# [What the task requires]
Count the lines in the listing below that contain the string "Toggle", matching case exactly, and reply with only the number.

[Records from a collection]
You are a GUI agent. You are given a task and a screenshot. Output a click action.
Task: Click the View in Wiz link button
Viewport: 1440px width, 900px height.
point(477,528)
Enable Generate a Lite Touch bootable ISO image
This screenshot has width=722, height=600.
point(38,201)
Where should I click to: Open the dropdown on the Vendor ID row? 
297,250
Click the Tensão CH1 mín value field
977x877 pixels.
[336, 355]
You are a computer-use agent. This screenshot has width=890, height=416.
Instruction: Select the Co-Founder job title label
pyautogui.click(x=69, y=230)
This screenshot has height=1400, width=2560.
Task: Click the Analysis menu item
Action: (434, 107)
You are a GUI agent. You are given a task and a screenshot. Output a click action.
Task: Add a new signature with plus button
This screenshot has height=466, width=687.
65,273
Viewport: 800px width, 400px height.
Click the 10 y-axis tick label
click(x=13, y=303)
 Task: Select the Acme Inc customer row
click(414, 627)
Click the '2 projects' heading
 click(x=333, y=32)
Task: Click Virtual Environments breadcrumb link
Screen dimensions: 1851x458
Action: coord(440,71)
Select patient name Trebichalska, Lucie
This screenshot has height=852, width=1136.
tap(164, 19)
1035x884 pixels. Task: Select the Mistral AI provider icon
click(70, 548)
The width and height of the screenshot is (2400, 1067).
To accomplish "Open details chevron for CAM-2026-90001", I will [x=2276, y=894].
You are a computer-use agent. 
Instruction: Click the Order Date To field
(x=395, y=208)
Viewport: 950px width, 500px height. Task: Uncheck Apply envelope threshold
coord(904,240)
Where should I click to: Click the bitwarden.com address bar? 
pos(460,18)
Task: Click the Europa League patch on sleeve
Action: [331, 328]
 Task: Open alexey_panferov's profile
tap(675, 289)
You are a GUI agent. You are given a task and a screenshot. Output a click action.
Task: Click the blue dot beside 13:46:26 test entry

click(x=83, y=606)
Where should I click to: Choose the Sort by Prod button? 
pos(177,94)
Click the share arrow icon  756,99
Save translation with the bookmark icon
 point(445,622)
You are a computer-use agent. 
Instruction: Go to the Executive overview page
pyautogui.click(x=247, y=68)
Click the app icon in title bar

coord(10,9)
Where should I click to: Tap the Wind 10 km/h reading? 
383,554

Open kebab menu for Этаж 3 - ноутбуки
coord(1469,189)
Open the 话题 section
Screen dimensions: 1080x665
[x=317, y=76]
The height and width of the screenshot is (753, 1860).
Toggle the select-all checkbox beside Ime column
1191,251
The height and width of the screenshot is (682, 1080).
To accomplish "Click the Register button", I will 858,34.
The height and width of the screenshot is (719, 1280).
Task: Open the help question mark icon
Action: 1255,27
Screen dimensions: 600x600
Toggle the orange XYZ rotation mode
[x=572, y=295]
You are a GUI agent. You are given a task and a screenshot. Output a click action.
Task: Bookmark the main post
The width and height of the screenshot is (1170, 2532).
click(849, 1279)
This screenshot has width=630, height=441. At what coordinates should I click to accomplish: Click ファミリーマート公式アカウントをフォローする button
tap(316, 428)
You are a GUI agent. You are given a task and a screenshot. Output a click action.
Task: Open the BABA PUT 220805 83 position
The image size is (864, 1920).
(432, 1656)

# [Exercise response]
2